The Origin of Speed: Origin's Genesis Gaming System

PCMark Vantage


 

Next, we ran the test systems through Futuremark’s latest system performance metric built especially for Windows Vista, PCMark Vantage. This benchmark suite runs through a host of different usage scenarios to simulate different types of workloads including High Definition TV and movie playback and manipulation, gaming, image editing and manipulation, music compression, communications, and productivity. We like the fact that most of the tests are multi-threaded as well, in order to exploit the additional resources offered by quad-core processors. We used the 64-bit version of the benchmark and defragmented the hard drive immediately prior to running it. The test was looped 3x. One thing to keep in mind when comparing PCMark Vantage results is that the benchmark's margin of error is fairly wide—we'd estimate 5-7 percent. Relevant factors include  whether or not the hard drive was defragmented immediately prior to the run and whether Vantage was run immediately following OS+driver installation, or only after a full suite of tests and other benchmarks had been run.


Since the Origin PC used an Intel SSD instead of a standard hard drive, we avoided defragging the drive in favor of using Intel's TRIM utility.
 

Futuremark PCMark Vantage
Simulated Application Performance



PCMark Vantage includes a number of subtests that ostensibly isolate and focus on different types of workloads, but it's obvious that storage access speeds and transfer rates have an inordinate effect on the benchmark's results. The performance gap the benchmark's results imply aren't apparent in subjective real-world use; the Origin PC doesn't "feel" twice as fast as the Digital Storm Core i5 system we reviewed last month.

We're not implying that there's anything wrong with Vantage, per se, but it's important to know what's being measured and what the measurement means, particularly when a delta this size becomes apparent.

DATA:
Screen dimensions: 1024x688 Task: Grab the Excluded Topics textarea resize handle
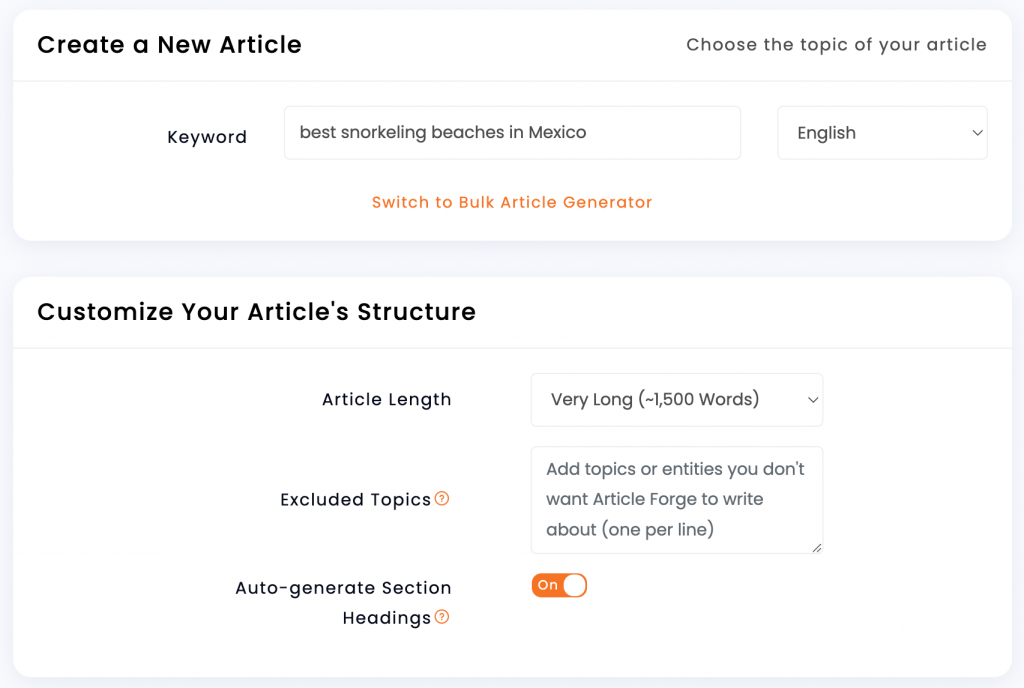tap(816, 548)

PROBLEM TO SOLVE: List the types of workloads that the PCMark Vantage passage says the benchmark suite simulates. The lines have no connection to the passage about PCMark Vantage.

FINAL ANSWER:
- High Definition TV and movie playback and manipulation
- gaming
- image editing and manipulation
- music compression
- communications
- productivity